[[ DATA RECORDS open ]]
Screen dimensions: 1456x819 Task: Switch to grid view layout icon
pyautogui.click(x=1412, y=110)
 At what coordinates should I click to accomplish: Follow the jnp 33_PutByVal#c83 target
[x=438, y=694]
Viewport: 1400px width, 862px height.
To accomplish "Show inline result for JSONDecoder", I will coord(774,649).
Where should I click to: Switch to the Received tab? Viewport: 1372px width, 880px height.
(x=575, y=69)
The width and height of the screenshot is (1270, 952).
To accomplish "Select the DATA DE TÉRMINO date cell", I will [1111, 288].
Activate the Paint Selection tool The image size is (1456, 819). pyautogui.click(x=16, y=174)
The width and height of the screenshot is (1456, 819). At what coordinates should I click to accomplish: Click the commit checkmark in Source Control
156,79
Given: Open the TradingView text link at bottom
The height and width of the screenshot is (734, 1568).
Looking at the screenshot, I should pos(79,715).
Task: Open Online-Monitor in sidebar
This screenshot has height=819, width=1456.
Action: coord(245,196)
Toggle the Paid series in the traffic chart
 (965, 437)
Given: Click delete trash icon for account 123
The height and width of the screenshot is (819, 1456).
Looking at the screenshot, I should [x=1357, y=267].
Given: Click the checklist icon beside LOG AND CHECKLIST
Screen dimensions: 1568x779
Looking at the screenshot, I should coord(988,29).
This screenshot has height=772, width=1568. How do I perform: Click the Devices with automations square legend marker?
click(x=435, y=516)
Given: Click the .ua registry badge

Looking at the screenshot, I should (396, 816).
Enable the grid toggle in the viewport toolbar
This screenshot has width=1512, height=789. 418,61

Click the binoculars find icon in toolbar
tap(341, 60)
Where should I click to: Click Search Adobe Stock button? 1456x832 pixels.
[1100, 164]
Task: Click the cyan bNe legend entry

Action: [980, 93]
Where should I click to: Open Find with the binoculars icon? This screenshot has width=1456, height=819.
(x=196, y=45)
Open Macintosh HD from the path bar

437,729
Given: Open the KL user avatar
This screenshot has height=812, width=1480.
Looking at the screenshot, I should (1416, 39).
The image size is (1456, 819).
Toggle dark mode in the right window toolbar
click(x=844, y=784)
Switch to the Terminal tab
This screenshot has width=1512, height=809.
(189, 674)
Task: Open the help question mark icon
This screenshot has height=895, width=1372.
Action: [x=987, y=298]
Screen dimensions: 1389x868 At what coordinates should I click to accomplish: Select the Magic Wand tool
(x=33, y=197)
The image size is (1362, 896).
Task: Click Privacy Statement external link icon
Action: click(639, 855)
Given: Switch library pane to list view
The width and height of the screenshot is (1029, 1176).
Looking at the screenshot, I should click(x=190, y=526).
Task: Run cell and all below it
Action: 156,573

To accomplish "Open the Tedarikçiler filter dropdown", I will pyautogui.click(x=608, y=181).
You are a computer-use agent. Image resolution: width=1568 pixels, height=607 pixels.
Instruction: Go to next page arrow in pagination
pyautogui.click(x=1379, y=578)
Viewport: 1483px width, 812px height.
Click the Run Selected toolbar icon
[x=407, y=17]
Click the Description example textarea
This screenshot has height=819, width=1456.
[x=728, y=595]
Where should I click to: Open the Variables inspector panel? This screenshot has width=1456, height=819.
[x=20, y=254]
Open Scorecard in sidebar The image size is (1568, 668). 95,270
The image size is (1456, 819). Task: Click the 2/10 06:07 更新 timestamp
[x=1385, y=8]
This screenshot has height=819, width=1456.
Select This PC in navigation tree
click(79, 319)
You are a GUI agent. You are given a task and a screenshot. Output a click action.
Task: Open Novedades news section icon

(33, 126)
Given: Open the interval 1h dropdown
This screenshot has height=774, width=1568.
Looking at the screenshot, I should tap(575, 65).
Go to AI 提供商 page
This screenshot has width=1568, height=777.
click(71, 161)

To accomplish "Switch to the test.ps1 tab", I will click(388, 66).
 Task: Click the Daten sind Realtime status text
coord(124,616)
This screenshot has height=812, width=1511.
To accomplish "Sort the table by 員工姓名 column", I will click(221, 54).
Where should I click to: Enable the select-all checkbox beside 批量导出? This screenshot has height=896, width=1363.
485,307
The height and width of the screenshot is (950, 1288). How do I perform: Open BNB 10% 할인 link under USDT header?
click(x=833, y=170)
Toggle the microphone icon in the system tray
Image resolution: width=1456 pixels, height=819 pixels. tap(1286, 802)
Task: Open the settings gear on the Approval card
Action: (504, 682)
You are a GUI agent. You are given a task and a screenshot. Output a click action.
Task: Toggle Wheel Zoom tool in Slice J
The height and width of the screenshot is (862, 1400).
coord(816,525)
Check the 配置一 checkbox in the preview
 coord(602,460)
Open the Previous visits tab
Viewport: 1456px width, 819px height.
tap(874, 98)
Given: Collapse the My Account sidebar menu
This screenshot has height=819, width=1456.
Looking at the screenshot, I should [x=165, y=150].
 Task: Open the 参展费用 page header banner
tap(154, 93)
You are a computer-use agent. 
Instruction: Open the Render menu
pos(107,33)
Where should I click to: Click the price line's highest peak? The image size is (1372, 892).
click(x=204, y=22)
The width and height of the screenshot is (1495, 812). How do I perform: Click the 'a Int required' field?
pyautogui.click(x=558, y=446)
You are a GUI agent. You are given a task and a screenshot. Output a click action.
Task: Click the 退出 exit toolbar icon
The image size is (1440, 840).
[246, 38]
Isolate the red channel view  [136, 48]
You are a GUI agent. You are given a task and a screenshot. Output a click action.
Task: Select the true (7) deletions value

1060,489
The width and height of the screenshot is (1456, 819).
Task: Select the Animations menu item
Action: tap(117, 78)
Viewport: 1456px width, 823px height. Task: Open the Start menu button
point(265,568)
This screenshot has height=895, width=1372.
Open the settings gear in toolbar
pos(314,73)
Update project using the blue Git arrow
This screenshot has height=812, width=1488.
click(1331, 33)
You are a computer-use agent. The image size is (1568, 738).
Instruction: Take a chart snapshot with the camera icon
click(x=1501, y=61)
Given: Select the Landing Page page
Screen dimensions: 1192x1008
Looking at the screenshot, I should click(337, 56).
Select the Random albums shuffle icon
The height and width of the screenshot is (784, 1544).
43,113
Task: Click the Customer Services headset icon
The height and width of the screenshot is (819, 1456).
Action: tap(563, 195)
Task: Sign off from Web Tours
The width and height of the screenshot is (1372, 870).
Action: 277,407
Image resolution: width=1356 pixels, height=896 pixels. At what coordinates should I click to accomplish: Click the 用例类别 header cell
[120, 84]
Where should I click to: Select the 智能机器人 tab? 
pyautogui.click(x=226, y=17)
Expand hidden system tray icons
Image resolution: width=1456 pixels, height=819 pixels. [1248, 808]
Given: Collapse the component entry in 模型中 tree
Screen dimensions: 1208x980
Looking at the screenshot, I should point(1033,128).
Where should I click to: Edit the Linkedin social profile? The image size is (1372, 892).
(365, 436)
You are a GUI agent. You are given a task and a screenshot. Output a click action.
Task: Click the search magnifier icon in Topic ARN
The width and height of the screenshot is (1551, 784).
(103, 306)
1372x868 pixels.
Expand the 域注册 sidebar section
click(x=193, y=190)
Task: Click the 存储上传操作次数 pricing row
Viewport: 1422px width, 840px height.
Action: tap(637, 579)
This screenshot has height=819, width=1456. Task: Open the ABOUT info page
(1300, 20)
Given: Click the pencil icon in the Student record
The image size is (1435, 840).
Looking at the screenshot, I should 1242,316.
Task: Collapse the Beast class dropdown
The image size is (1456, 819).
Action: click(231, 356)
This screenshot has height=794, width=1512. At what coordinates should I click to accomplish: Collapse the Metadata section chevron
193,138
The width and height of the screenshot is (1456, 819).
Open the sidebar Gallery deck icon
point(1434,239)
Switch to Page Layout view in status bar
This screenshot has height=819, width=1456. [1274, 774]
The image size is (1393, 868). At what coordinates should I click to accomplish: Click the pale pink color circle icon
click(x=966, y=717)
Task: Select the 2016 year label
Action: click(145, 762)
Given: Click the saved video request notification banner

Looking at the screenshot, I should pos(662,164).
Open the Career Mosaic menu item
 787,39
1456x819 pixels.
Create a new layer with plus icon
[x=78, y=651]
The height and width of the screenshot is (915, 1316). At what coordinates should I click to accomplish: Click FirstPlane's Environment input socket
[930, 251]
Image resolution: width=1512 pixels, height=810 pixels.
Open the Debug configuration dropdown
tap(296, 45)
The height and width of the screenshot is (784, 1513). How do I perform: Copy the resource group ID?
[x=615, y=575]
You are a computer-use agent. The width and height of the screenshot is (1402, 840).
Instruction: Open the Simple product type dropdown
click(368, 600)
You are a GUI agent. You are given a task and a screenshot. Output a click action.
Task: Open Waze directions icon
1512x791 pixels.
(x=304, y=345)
[[ DATA RECORDS closed ]]
• DESCRIPTION OF THE TASK:
Restate word for word the lines above, beginning at the first one and ending at the line that carries "Activate the Paint".

• RESULT OF THIS EXERCISE:
Screen dimensions: 1456x819 Task: Switch to grid view layout icon
pyautogui.click(x=1412, y=110)
 At what coordinates should I click to accomplish: Follow the jnp 33_PutByVal#c83 target
[x=438, y=694]
Viewport: 1400px width, 862px height.
To accomplish "Show inline result for JSONDecoder", I will coord(774,649).
Where should I click to: Switch to the Received tab? Viewport: 1372px width, 880px height.
(x=575, y=69)
The width and height of the screenshot is (1270, 952).
To accomplish "Select the DATA DE TÉRMINO date cell", I will [1111, 288].
Activate the Paint Selection tool The image size is (1456, 819). pyautogui.click(x=16, y=174)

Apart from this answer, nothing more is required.